本發明的目的是為了解決特權賬號安全性的問題，提出了一種特權賬號的權限控制管理方法。

本發明的技術方案是：一種特權賬號的權限控制管理方法包括以下步驟：

S1：通過用戶向管理平臺申請注冊特權賬號并登錄特權賬號；

S2：通過用戶提升特權賬號的操作權限；

S3：利用管理平臺對提升操作權限后的特權賬號進行權限檢查，并生成審計信息；

S4：根據權限檢查通過的用戶的需求，通過運維管理員分配用戶的賬號權限，完成特權賬號的權限控制管理流程。

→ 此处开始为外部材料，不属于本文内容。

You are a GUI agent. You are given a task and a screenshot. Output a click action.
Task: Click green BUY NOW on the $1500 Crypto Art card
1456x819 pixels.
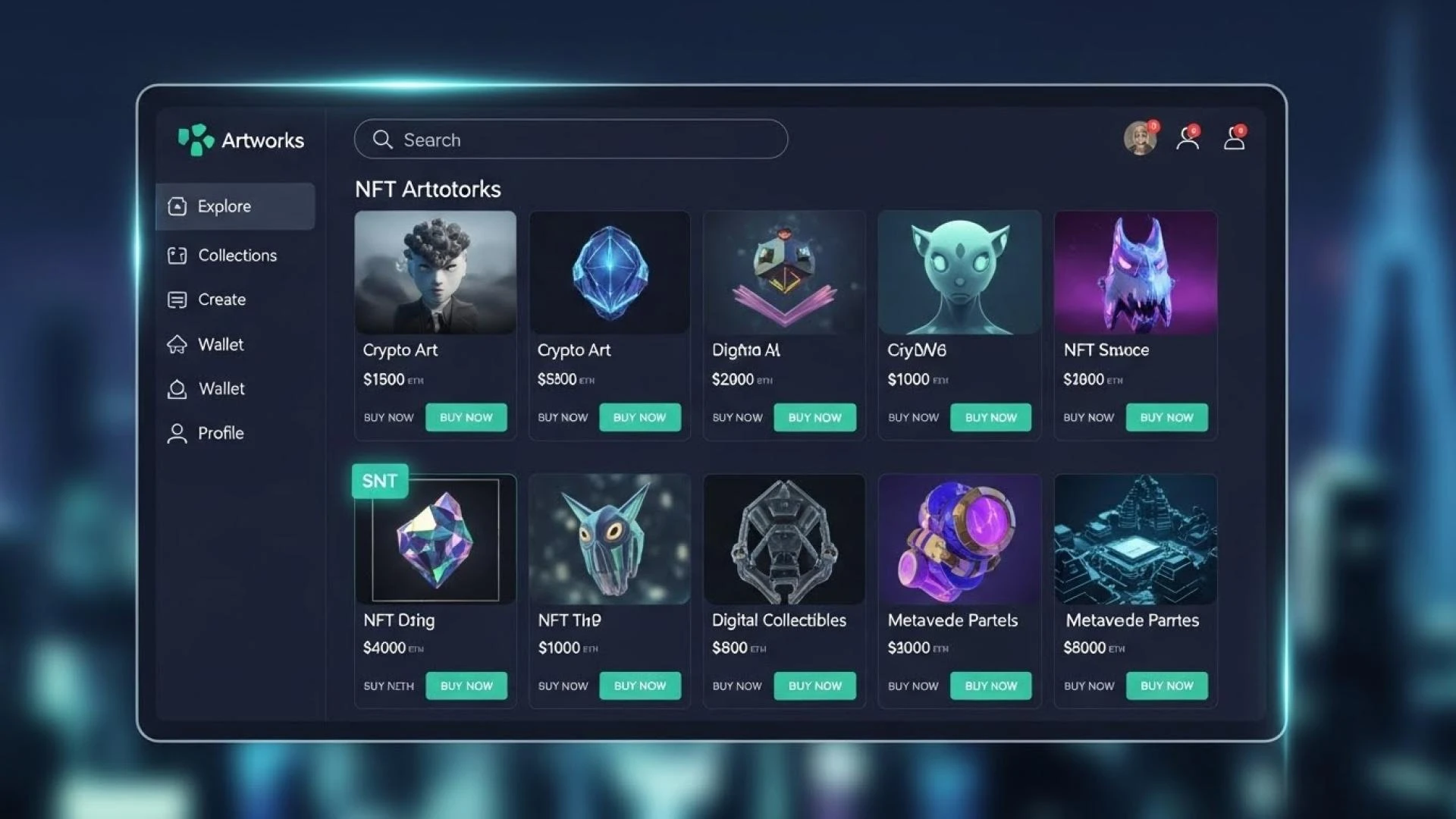click(466, 417)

本發明的有益效果是：本發明的權限控制管理方法是一套安全便捷的賬號權限管理流程，包括對賬號初始權限的設置，同時根據用戶申請對其賬號的修改提權，并加載單點登錄功能，運維管理員可以根據用戶不同的身份設置其特權賬號在不同業務系統中的賬號權限，限制或方便其相關操作，進一步提高用戶的效率，使用戶不再被多次登錄困擾，也不需要記住多個ID和密碼。同時簡化管理，減輕運維管理員的管理負擔，方便運維管理員對不同用戶的賬號進行相應的權限分配。在滿足用戶基本需求的前提下，嚴格控制普通用戶賬號的權限，保護數據以及功能避免受到錯誤或惡意行為的破壞。

進一步地，步驟S1包括以下子步驟：

S11：通過用戶向管理平臺申請注冊特權賬號；

S12：利用管理平臺批準用戶的特權賬號申請，并獲取用戶屬性信息；

S13：將用戶屬性信息記錄到后臺數據庫中，并下發賬號登錄憑證給用戶；

S14：根據賬號登錄憑證，用戶登錄特權賬號。

上述進一步方案的有益效果是：在本發明中，用戶登錄特權賬號需要登錄憑證才能實現，保證了特權賬號登錄的安全性。

進一步地，步驟S12中，用戶屬性信息包括用戶的賬號名稱、賬號密碼和默認權限。